Onyx reviews: The
Running Mate by Joe Klein
Joe Klein, anonymous no longer, revisits the fictionalized political arena
that drew enormous public attention to his first novel, Primary Colors. This time, rather than chronicling the campaign of presidential
candidate Jack Stanton, Klein has turned his eye to a different kind of man:
Charlie Martin, a scrupulous and mostly honest politician.
Martin, a popular Democratic senator from Iowa, is in the death throes of an
ill-advised bid for the presidency when a young female aide accuses him of
sexual misconduct. His embarrassment, the result of a clumsy misunderstanding,
becomes national news when the woman's father punches him on camera.
Martin retreats to Bangkok to escape the relentless pursuit of the media and
lick his wounds. While in the Far East, he is asked to use his political
influence to help extract an American national from a Vietnamese prison.
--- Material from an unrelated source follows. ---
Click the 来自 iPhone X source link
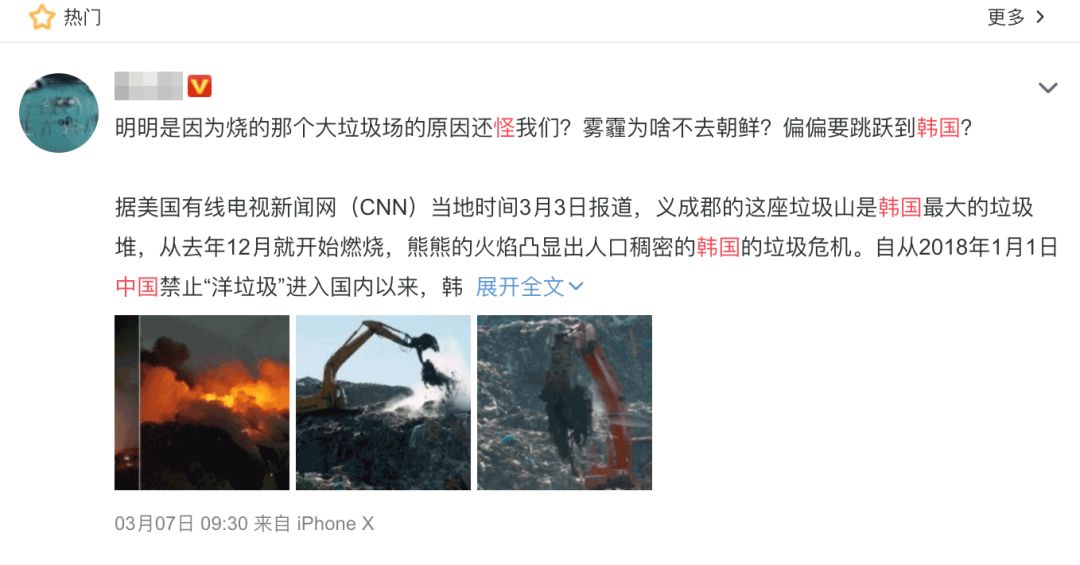The height and width of the screenshot is (565, 1080). pos(314,524)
The
Vietnamese are as eager as the Americans to make an unpleasant situation go away
since they are in the midst of normalization talks with the U.S. Martin, who
bears conspicuous signs of his Vietnam war experience, takes on this task
reluctantly. His success, however, goes a long way toward rehabilitating his
political status back home.
Still, politics is becoming even more abstract to Martin. His malaise is
reinforced when he falls in love with Nell Palmerston, who is dating a close
friend and political ally when he meets her. He does the honorable thing and
bides his time until she becomes available. Once they become an item, his
political problems worsen.
Klein does a very good job of conveying Martin's disinterest in his political
career. Martin is just putting in time in Washington and readers get very little
sense of what a senator actually does. His trips back to Iowa are regarded
disdainfully as a necessary evil of the job. He has lost his focus. His staff
and advisors are worried what will happen when he must run for reelection.
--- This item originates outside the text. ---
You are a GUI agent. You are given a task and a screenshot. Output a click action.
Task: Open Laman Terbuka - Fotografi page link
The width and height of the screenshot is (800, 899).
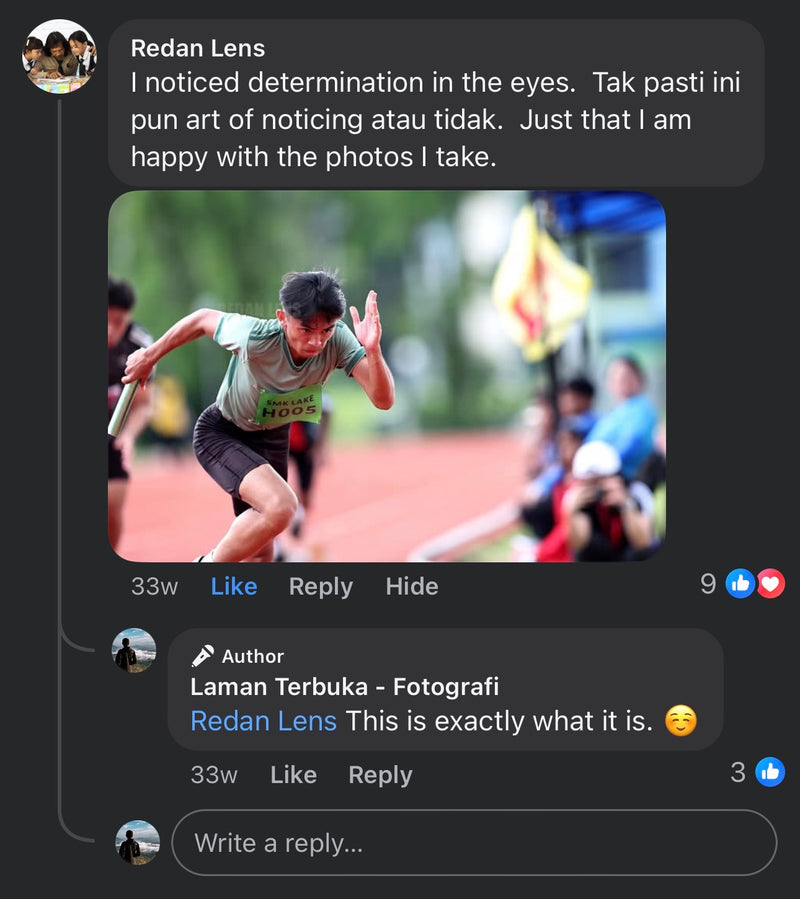(x=344, y=687)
What happens is Lee Butler, a local muffler salesman and media personality, the
Iowan equivalent of "Mattress Mac." Butler has simultaneously found
religion and a political calling and begins a vigorous run against the incumbent
senator. Martin is determined to take the high road in the campaign even when
his opponent chooses to do otherwise. Martin's campaign strategists defy him and
run background checks on everyone on both sides of the campaign. The information
that they turn up threatens to destroy Martin's relationship with Nell, while at
the same time providing him with juicy ammunition that could knock the
holier-than-thou Butler from his lead. Charlie is forced to confront what is
important in his life and to weigh the costs of running a competitive and
potentially ugly campaign on his family, his girlfriend and, ultimately, on
himself.
The Running Mate is not as accessible as Primary Colors
because the characters are less recognizable. In his first novel, it was obvious
who the real-life analogs of Jack Stanton, his wife and the other personalities
in the Stanton organization were. Part of the attraction of that novel was the
vicarious thrill at getting an inside look at the Clinton campaign machine,
warts and all.
With The Running Mate, the characters do not necessarily correspond
to real-life people. Martin could be seen as a cross between Senators Kerry and
McCain, but only in general terms. Stanton/Clinton appears as a secondary
character, but mostly as a way of setting the context of Martin's story. Freed
from having to stick to reality, Klein has written a more intimate story. Martin
is a complex man, though perhaps impossibly idealistic for a successful
politician.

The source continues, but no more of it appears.